● Извлечённый текст
***

Чанки – это прекрасное физическое упражнение, которому индейцы из племени манданов предаются практически беспрерывно, если позволяет погода и нет других дел, требующих срочного внимания. Эта игра – определенно их любимое развлечение – проходит на покрытой глиной площадке рядом с деревней. Площадку используют до тех пор, пока она не становится гладкой и твердой, как пол. Игра начинается с того, что двое участников (по одному из каждой команды) выбегают вперед, и один из них катит впереди вырезанное из камня кольцо диаметром два-три дюйма; затем каждый из них метает свой «чан-ки» (шестифутовую палку с прикрепленными кусочками кожи длиной около дюйма), стараясь, чтобы оно приземлилось так, чтобы катящееся кольцо могло упасть на него, и один из кусков кожи прошел через кольцо.
Без сомнения, это было весело, но, кроме того, игра имела еще и церемониальное значение – она была связана с мифами чероки о Диком Мальчике и его брате, Деревенском Мальчике. Эти два героя легенд индейцев Среднего Запада, обычно ассоциирующиеся с громом и молнией, были близнецами (внушающее страх явление!) и обладали магическими силами. По одной из версий легенды, когда их отец ушел на охоту, чудовище по имени Каддаха убило мать, вынашивавшую их, и забросило Дикого Мальчика далеко в глушь. Оба ребенка уцелели благодаря своим сверхъестественным способностям. Деревенского Мальчика нашел и выходил отец. Дикий Мальчик был вынужден сам бороться за выживание и однажды смог найти путь обратно к семье, следуя за камнем для игры в чанки.

***

● Перечень данных
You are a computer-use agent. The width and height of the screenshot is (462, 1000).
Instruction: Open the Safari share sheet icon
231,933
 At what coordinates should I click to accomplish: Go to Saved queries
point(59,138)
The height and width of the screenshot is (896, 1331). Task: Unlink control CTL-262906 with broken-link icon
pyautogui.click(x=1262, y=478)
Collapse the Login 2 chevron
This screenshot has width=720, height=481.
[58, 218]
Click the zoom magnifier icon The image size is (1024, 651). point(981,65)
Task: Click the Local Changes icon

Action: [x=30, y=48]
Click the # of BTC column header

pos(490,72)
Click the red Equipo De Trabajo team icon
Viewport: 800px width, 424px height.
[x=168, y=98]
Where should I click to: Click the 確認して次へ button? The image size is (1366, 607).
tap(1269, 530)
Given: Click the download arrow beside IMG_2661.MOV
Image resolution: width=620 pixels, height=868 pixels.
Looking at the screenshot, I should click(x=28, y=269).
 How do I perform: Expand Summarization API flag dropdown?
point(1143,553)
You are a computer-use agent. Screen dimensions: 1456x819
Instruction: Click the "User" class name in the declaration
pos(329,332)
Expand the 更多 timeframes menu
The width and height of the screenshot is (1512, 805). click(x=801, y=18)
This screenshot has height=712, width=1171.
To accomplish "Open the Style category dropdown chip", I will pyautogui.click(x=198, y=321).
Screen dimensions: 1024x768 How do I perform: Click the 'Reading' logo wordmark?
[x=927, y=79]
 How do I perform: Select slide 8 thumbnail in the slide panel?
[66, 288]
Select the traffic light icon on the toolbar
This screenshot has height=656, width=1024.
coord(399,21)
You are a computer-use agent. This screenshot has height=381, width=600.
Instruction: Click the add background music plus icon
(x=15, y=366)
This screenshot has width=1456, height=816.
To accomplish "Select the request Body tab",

***

● Задание
Воспроизведите фрагмент текста об игре чанки от предложения со словами «Чанки – это» до слов «прошел через кольцо.» включительно. В этом фрагменте поменяйте «манданов» на «хидатса».

● Письменный ответ
Чанки – это прекрасное физическое упражнение, которому индейцы из племени хидатса предаются практически беспрерывно, если позволяет погода и нет других дел, требующих срочного внимания. Эта игра – определенно их любимое развлечение – проходит на покрытой глиной площадке рядом с деревней. Площадку используют до тех пор, пока она не становится гладкой и твердой, как пол. Игра начинается с того, что двое участников (по одному из каждой команды) выбегают вперед, и один из них катит впереди вырезанное из камня кольцо диаметром два-три дюйма; затем каждый из них метает свой «чан-ки» (шестифутовую палку с прикрепленными кусочками кожи длиной около дюйма), стараясь, чтобы оно приземлилось так, чтобы катящееся кольцо могло упасть на него, и один из кусков кожи прошел через кольцо.